**Exercise goal:** Would you write out the lines from the one containing "Task: Open the Bild menu" to the end of the records below, exactly and in full, please?

**The records:**
____________________

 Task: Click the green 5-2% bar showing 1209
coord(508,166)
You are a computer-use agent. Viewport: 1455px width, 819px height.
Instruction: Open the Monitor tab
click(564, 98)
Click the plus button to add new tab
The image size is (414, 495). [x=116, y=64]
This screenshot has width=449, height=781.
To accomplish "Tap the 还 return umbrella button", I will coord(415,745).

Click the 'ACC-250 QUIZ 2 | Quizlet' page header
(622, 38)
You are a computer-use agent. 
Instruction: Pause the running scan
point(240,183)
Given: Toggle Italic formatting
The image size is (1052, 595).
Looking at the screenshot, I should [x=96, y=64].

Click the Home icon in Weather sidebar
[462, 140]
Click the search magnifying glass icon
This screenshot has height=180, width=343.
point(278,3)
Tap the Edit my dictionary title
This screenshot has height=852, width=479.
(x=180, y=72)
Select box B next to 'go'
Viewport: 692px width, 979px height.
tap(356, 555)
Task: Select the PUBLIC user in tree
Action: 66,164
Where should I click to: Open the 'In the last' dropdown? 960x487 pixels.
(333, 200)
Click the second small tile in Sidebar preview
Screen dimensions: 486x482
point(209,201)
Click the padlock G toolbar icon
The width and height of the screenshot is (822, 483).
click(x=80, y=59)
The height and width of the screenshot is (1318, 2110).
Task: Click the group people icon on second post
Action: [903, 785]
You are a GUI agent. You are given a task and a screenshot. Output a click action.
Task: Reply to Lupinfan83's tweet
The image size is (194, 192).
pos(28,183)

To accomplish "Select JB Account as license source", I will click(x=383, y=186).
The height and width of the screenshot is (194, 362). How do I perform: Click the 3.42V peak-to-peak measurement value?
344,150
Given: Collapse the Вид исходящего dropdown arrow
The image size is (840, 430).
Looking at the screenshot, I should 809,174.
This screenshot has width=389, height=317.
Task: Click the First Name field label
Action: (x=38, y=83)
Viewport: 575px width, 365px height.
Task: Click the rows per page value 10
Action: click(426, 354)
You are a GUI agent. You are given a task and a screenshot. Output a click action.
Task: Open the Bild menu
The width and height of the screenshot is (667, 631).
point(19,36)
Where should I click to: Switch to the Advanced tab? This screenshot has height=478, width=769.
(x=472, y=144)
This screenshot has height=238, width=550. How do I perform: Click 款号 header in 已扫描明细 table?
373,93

____________________

**Exercise result:**
Task: Open the Bild menu
The width and height of the screenshot is (667, 631).
point(19,36)
Where should I click to: Switch to the Advanced tab? This screenshot has height=478, width=769.
(x=472, y=144)
This screenshot has height=238, width=550. How do I perform: Click 款号 header in 已扫描明细 table?
373,93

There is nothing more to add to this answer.